What is being asked = Hand back, word for word, the lines from the one containing "Viewport: 1086px width, 516px" to the end of the records, both included, and leave out pictures.

Data supplied =

Segment Open

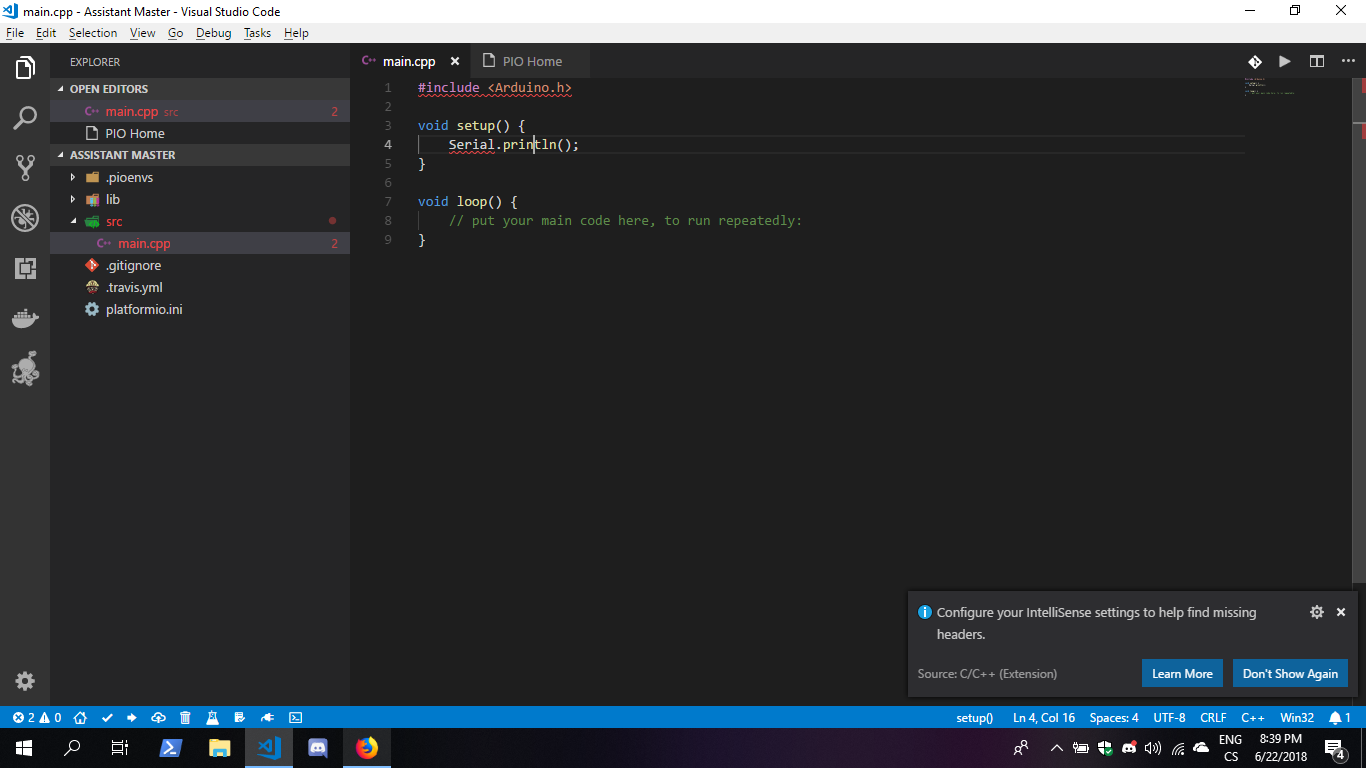Image resolution: width=1366 pixels, height=768 pixels.
Task: Open PlatformIO Home from the status bar
Action: (80, 717)
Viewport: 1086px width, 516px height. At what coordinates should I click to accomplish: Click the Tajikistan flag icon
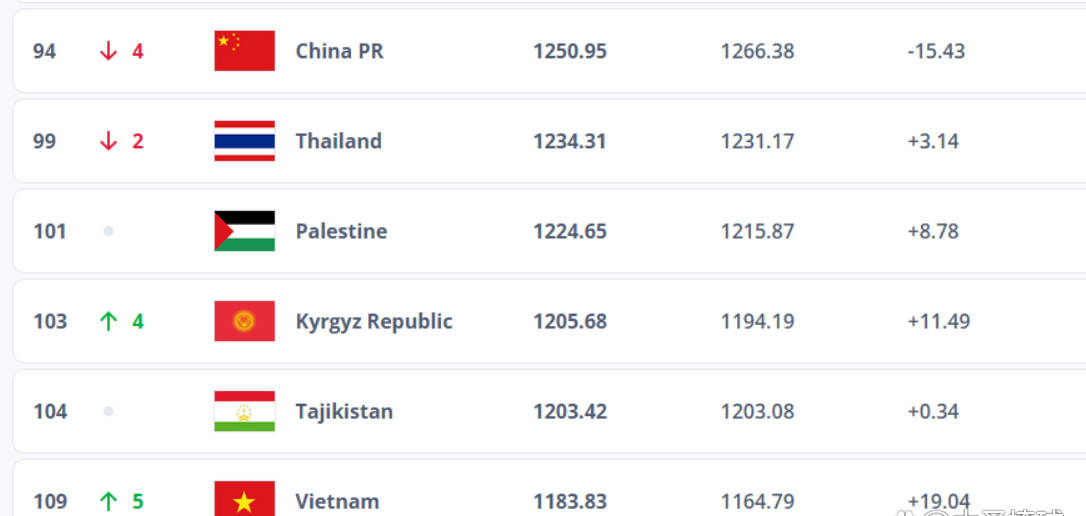pyautogui.click(x=244, y=411)
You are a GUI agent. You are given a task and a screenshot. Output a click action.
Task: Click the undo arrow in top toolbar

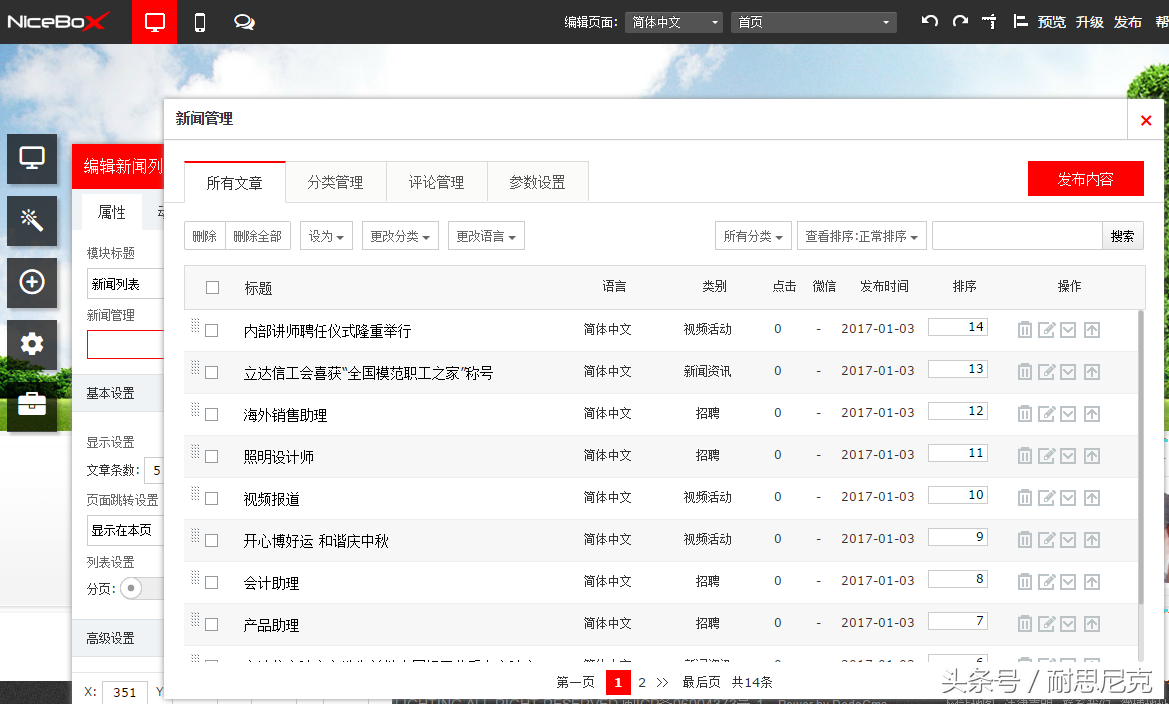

Segment Closed

Answer to this task =
Viewport: 1086px width, 516px height. At what coordinates should I click to accomplish: Click the Tajikistan flag icon
pyautogui.click(x=244, y=411)
You are a GUI agent. You are given a task and a screenshot. Output a click action.
Task: Click the undo arrow in top toolbar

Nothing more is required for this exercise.